Yazı >>
Anasayfa Güncel Ekonomi Spor Siyaset 3.Sayfa Eğitim Yaşam Dünya Sağlık Teknoloji Bunları Biliyor musunuz? Resmi İlanlar

Yurtdışında konut yatırımı için en avantajlı pazarlar: Gürcistan, BAE ve Balkanlar karşılaştırması

08.12.2025 10:39:00
Yurtdışında konut yatırımı için en avantajlı pazarlar: Gürcistan, BAE ve Balkanlar karşılaştırması

 

Türkiye’de konut fiyatlarının hızla yükselmesi ve yatırımcıların portföylerini çeşitlendirme isteği, son yıllarda yurtdışında gayrimenkul alımlarını belirgin şekilde artırdı. Pek çok Türk yatırımcı, daha düşük giriş maliyeti, istikrarlı kira talebi ve döviz bazlı değer artışı sunan yakın ve ulaşılabilir pazarlara yöneliyor.

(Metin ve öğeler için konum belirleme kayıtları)
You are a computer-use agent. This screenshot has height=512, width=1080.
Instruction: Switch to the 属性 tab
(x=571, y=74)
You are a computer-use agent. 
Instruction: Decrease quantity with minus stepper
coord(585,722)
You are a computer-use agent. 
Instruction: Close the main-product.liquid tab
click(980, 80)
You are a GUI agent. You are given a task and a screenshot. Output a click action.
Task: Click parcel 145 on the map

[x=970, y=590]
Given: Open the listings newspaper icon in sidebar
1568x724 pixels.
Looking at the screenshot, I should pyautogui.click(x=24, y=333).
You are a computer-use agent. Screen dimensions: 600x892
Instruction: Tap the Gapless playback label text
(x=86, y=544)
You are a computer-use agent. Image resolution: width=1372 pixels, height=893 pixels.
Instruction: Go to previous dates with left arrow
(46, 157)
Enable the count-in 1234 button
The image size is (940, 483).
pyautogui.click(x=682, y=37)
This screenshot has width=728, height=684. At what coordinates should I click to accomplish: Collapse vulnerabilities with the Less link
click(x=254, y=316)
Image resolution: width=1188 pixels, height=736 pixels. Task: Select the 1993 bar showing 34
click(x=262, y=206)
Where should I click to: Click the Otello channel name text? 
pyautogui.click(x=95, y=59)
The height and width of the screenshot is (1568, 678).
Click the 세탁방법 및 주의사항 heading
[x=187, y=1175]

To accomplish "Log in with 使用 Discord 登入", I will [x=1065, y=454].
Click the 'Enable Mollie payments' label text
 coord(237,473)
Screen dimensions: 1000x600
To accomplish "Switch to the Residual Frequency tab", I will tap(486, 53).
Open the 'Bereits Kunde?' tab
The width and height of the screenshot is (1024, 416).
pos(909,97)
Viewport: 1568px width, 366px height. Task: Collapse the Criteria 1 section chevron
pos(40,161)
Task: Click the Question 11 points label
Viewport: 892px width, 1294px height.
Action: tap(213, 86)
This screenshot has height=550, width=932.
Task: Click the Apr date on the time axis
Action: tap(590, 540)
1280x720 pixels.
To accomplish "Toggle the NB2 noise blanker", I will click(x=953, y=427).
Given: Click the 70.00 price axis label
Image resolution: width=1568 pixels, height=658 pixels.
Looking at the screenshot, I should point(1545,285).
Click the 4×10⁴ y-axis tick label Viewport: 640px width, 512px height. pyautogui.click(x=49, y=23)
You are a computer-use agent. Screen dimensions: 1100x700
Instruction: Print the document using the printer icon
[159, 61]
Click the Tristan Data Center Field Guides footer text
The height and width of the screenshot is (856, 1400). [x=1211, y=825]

Çözülecek Problemler >>
1. Yurtdışında konut yatırımı üzerine olan yazıya göre aşağıdaki soruları yanıtlayın.
(a) Başlıkta hangi pazarlar karşılaştırılıyor?
(b) Yazının tarihi nedir?
(c) Türk yatırımcıların yöneldiği pazarlar hangi üç şeyi sunuyor?
2. Yurtdışında konut yatırımı üzerine olan yazıyı son cümlesinden itibaren sürdürün.

Görevlere Göre Sonuçlar >>
1.
(a) Gürcistan, BAE ve Balkanlar.
(b) 08.12.2025.
(c) Daha düşük giriş maliyeti, istikrarlı kira talebi ve döviz bazlı değer artışı.

2.
Bu çerçevede Gürcistan, Birleşik Arap Emirlikleri (özellikle Dubai) ve Balkan ülkeleri, Türk yatırımcılar açısından öne çıkan üç ana bölge hâline geldi. Bu pazarlar; uygun fiyat düzeyi, yabancılar için nispeten kolay mülkiyet süreçleri ve güçlü talep yapısıyla dikkat çekiyor.

Bir pazarı yatırım açısından cazip kılan unsurları karşılaştırmak için metrekare fiyatı, kira getirisi, piyasa istikrarı, hukuki çerçeve ve uzun vadeli değer artışı gibi kriterlere birlikte bakmak gerekiyor.

Metrekare fiyatları: En erişilebilir pazar hangisi?

Üç ana pazar arasında konut fiyatları açısından Gürcistan açık ara en uygun seçenek olarak öne çıkıyor. Balkan ülkeleri orta seviyede yer alırken, Dubai daha yüksek fiyat segmentinde konumlanıyor ancak farklı avantajlar sunuyor.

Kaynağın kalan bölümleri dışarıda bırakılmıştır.